First, we will set up the AWS infrastructure. Please refer to the following links to configure the VPC and ParallelCluster:

2. Installing Required Tools

Next, we will install the required tools by following the official AWS tutorial.

Connecting to the Head Node

First, connect to the head node via SSH:

ssh -i YOUR_KEY.pem ubuntu@HEAD_NODE_IP_ADDRESS

Activating the Virtual Environment

Activate the virtual environment:

cd ~
source ./aws_neuron_venv_pytorch/bin/activate

Cloning the Repository

Clone the repository:

cd ~
git clone https://github.com/karakuri-ai/neuronx-nemo-megatron.git
cd neuronx-nemo-megatron

Note that while the AWS tutorial uses aws-neuron/neuronx-nemo-megatron, we will use karakuri-ai/neuronx-nemo-megatron.
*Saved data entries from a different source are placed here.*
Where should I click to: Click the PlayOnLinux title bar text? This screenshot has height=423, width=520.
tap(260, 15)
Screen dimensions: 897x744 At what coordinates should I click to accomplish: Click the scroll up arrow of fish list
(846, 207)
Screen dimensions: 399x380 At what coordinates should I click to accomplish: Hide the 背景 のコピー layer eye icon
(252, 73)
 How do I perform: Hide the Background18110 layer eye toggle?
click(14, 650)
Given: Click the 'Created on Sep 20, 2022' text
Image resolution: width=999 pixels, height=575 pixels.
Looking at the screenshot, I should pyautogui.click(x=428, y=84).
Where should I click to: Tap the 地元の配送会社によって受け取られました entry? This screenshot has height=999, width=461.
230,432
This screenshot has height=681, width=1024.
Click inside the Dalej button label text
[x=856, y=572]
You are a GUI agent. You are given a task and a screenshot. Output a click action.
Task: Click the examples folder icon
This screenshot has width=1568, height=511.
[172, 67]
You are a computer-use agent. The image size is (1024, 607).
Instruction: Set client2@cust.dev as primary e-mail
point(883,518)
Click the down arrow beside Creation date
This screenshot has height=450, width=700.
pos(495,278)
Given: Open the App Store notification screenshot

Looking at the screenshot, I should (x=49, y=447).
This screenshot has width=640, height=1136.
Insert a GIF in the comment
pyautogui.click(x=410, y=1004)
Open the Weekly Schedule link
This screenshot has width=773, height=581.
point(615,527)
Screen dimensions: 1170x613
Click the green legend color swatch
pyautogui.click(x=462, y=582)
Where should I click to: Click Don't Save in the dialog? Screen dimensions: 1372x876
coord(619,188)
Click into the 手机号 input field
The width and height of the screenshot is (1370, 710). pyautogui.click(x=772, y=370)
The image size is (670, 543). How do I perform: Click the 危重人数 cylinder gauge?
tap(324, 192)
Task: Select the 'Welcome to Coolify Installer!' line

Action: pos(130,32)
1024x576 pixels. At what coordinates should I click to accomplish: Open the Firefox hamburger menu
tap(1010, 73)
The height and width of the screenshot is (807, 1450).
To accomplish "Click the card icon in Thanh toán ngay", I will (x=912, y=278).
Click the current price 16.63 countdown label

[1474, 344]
Building the Package and Installing Dependencies

Build the package and install the dependencies:

pip install wheel
./build.sh

pip install ./build/*.whl
pip install -r requirements.txt protobuf==3.20.3

cd ~
python -c "from nemo.collections.nlp.data.language_modeling.megatron.dataset_utils import compile_helper; compile_helper()"

3. Preparing the Dataset

Download and preprocess the dataset:

cd ~/neuronx-nemo-megatron/nemo/examples/nlp/language_modeling
python create_mixtral_sft_dataset.py

Here we use the No Robots dataset. If you wish to use a different dataset, modify the create_mixtral_sft_dataset.py script.

4. Training the Model

Converting Checkpoints (HF -> NeMo)

Convert the checkpoints from Hugging Face format to NeMo format:

cd ~/neuronx-nemo-megatron/nemo/examples/nlp/language_modeling/checkpoint_conversion
python convert_hf_checkpoint_to_nemo_mixtral.py \
  --path_to_checkpoint /path/to/hf_checkpoint \
  --config_file /path/to/hf_checkpoint/config.json \
  --model_bin_file /path/to/hf_checkpoint/pytorch_model.bin.index.json \
  --output_path /path/to/nemo_checkpoint \
  --tp_degree 8 \
  --pp_degree 8 \
  --save_bf16 True \
  --num_shards 19

If running this outside ParallelCluster, upload the converted checkpoints to the S3 bucket linked to FSx.

Editing Paths

Edit mixtral_8x7b.sh to specify the paths to the dataset and checkpoints.

Pre-compiling the Model

To pre-compile the model, run the following command:

sbatch --nodes 2 compile.slurm ./mixtral_8x7b.sh

Starting the Training

Start the training process:

sbatch --nodes 2 run.slurm ./mixtral_8x7b.sh

Converting Checkpoints (NeMo -> HF)

Once training is complete, convert the checkpoints back to Hugging Face format:

cd ~/neuronx-nemo-megatron/nemo/examples/nlp/language_modeling/checkpoint_conversion
python convert_nemo_checkpoint_to_hf_mixtral.py \
  --path_to_checkpoints /path/to/nemo_checkpoint \
  --config_file /path/to/hf_config_file \
  --output_path /path/to/hf_checkpoint \
  --is_xser True \
  --dtype bfloat16

5. Inference

Inference can be performed using GPUs or AWS Inferentia2. For implementation details on Inferentia2-based inference, please refer to the sample code provided by AWS.


Conclusion

KARAKURI LM 8x7B Chat v0.1, the first MoE model trained on Trainium, is now available on Hugging Face Hub. At the time of its release, this model achieved top-tier performance among open models on the MT-Bench-jp, a benchmark for evaluating Japanese multi-turn conversation capabilities.

Additionally, we have released a demo showcasing inference using Inferentia2.